-- Start of Given text --
Then the monk Subhuti, who was in the midst of the assembly, stood up, bared his right shoulder, kneeled on his right knee, clasped his hands together in reverence, and addressed the Buddha: “How exquisitely considerate you are, Sir! You are always concerned about the welfare of your disciples, and you are generous with your teaching. Sir, when sincere men and women seek enlightenment, what should they do and how should they control their minds?”
The Buddha said, “An excellent question, Subhuti. If sincere men and women seek enlightenment, it is essential for them to control their minds. Listen, and I will explain how.”
Subhuti said, “Please do, Sir. We are all listening.”
Subhuti stands up and with the most beautiful gestures expresses his reverence for the Buddha. From the Buddha’s point of view, Buddha is just a word for himself, and it is a word for Subhuti, and it is also a word for each of the monks in the audience. The dialogue that follows is between the Buddha and the Buddha. It’s the internal self meeting itself. There is no self, and the no-self meets itself. There is no other, and the no-other meets the no-self.
People sometimes approach me with that kind of reverence, and it isn’t personal. They may come up to me after an event, when they are very moved because, through The Work we have all experienced together, they have understood something that was profoundly meaningful to them. They approach me with gleaming eyes and put their palms together and sometimes even kneel or bow, whatever is their custom. I know what reverence feels like, and I love that they are experiencing it. Recognition of the apparent me is only recognition of their own true nature. There can be no me in the equation. It’s their own recognition; it came from them and belongs to them, and as that recognition, I celebrate. I am always internally bowing at their feet, and at my own feet, and I understand that anything less than that is a state of separation. When someone bows in front of me, I am what bows and I am what is bowed to. Both positions are equal. There’s nothing personal in it.
It would be no different if I bowed in reverence to a grain of sand. It’s a falling into, a merging into. The oneness, the not-even-oneness, has to be realized; there’s nothing else you can do with it. Immersing yourself in it, rubbing it on your skin, rolling in it as it merges with your hair and gets in your nostrils (I say “your,” but it’s really “its”), doesn’t get you any closer, and to say “the same” is still far away. That’s how I experience reverence. It’s the self, intimate with… I can’t even say “the self intimate with itself”; it’s simply the self, intimate. This is true intimacy, the undivided. There’s nothing outside it, and nothing inside.
Humility means showing that kind of reverence to the sand, to the dust, to the sound of whatever is heard in this moment. If we were in our right minds, we would show reverence to everything in the world as the Buddha. That’s what realization is. You can’t ever grasp what is realizing. The thought that you’re realizing anything at all isn’t true; that’s at least one thought-generation away from the truth. It’s a beautiful moment in grace, and still you’re identified as the one who has realized. Once you get past the pain and eventual joy of surrender, you recognize something beyond your ability to identify, and you fall into a state of utter gratitude.
-- End of Given text --
-- Start of Supplied data --
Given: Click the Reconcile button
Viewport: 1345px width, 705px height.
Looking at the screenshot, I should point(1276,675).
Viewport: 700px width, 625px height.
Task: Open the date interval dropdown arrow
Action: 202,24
-- End of Supplied data --
• _Request A_
Copy the listing word for word.
• _Request B_
Continue the passage about Subhuti's reverence for the Buddha from its last sentence.

• _Final answer A_
Given: Click the Reconcile button
Viewport: 1345px width, 705px height.
Looking at the screenshot, I should point(1276,675).
Viewport: 700px width, 625px height.
Task: Open the date interval dropdown arrow
Action: 202,24

• _Final answer B_
I am always the student. I love to be in that position, at the feet of anyone and anything I see. It’s wonderful. It doesn’t require an open mind: it is the open mind. It never has to take responsibility for knowing or for not knowing. It receives everything without limit, without judgment, since judgment would cost it everything. The moment you think you are someone, or think you have something to teach, the inner world freezes and becomes the realm of illusion. That’s what it costs when you identify as the person who knows. It’s a concoction of mind. You shrink down into the teacher: limited, separate, stuck.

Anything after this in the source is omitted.